La protezione del proprio marchio è sempre una priorità per ogni azienda. Ma ci sono casi in cui questa attività di tutela deve gestire casi inaspettati e causati, paradossalmente, dal proprio successo. Pare che la Lacoste, notissima impresa produttrice di abbigliamento, stia cercando di difendere l'integrità del suo famosissimo coccodrillo da una potenziale crisi d'immagine (leggi qui e qui). Il logo dell'azienda, inconfondibile, appare spesso sulle polo indossate dal pazzo norvegese che ha ucciso 69 persone il 22 luglio scorso (di cui non scrivo il nome, volutamente). Per questo, l'azienda francese, a quanto pare, sta lavorando sotto traccia per fare in modo che il killer indossi abbigliamento diverso da quello prodotto da loro. Ci riusciranno? Vedremo.

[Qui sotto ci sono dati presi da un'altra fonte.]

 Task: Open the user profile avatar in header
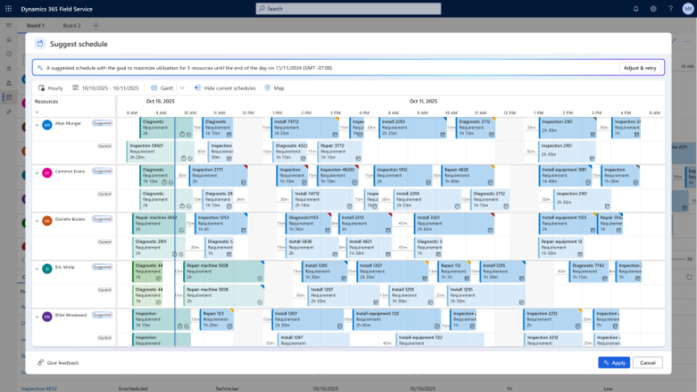687,9
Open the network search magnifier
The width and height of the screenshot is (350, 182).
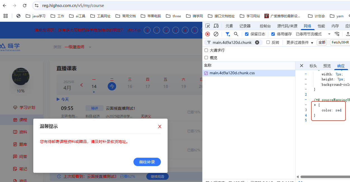pos(236,34)
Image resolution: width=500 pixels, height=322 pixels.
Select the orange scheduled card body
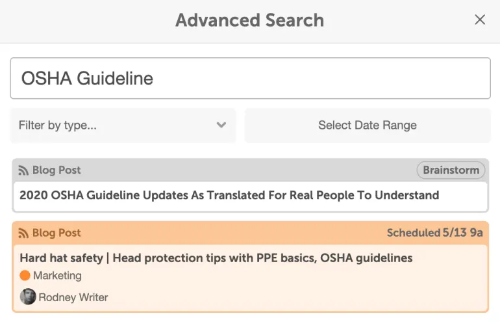[x=250, y=278]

Un caso sicuramente interessante a livello di comunicazione. Risulta chiaro a tutti che non ci può essere nessun legame tra la follia omicida e una polo, di qualunque marca sia, e per questo non dovrebbe rappresentare un problema. Ma la continua presenza di immagini che accostano il celebre coccodrillo verde a un efferato assassino non può certo far piacere ai vertici aziendali. Uno dei principali tabloid norvegesi, il Dagbladet, sostiene che l'assassino indossa queste polo perché sono un simbolo di "istruzione e di un carattere conservatore". Caratteristiche per nulla negative per l'azienda che le produce, se non fossero contestualizzate nel loro legame diretto con le deliranti parole di un pluriomicida. Allora la Lacoste fa bene a cercare di convincere la polizia norvegese a trovargli un guardaroba diverso?

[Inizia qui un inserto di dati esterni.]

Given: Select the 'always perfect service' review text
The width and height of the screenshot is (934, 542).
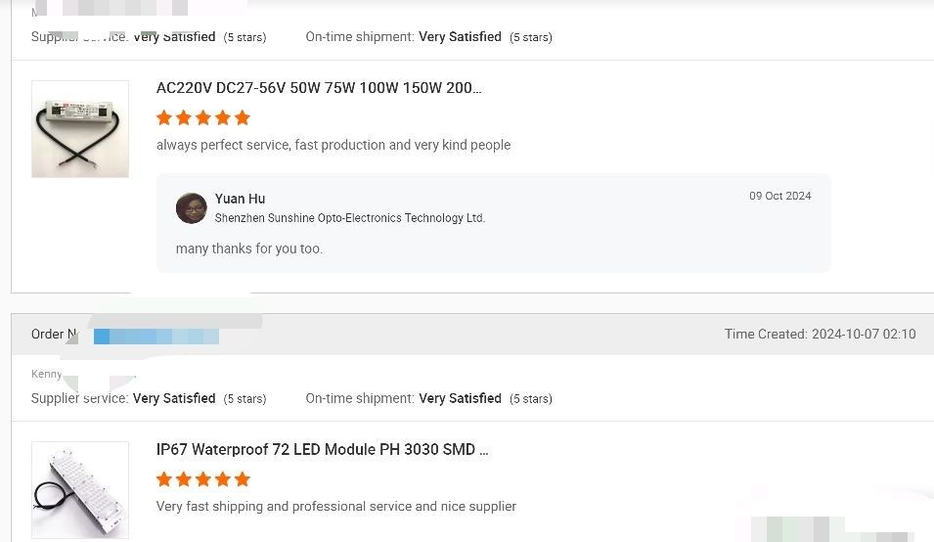Looking at the screenshot, I should click(x=334, y=145).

Dico la mia: non si può pensare di evitare casi simili. Non si può impedire a qualcuno, neanche a un assassino, di vestirsi come vuole, di bere una certa birra, di usare una particolare auto. Lo stesso protagonista di American Psycho, famoso libro di Bret Easton Ellis, descrive minuziosamente tutti i marchi dell'abbigliamento che indossa lui e quelli che incontra, quasi tutti di aziende con marchi prestigiosi e affermati, spesso italiani. Non mi pare che questo abbia creato problemi nei confronti delle società stesse, anzi la definirei pubblicità gratuita. Dato che non c'è nessun legame possibile tra il marchio e il crimine, se fossi il responsabile comunicazione di Lacoste probabilmente sottolineerei che l'azienda è vittima del proprio successo commerciale. "Le nostre polo sono talmente diffuse che vengono indossate anche da un criminale efferato. Ci dispiace ma, purtroppo, non ci possiamo fare niente". Non farei pressioni, è una non notizia: se avesse magliette di H&M o di qualunque altra marca sarebbe un assassino diverso?
Per chiudere, dal 1933 la Lacoste continua a vendere polo dove campeggia l'immagine di un "rettile squamato, carnivoro e talvolta cannibale, che vive in laghi e paludi" (che René Lacoste mi perdoni). Se l'azienda si è conquistata la fama di produttrice di abbigliamento per persone istruite e conservatrici, evidentemente i clienti hanno guardato altre cose. Voi che ne dite?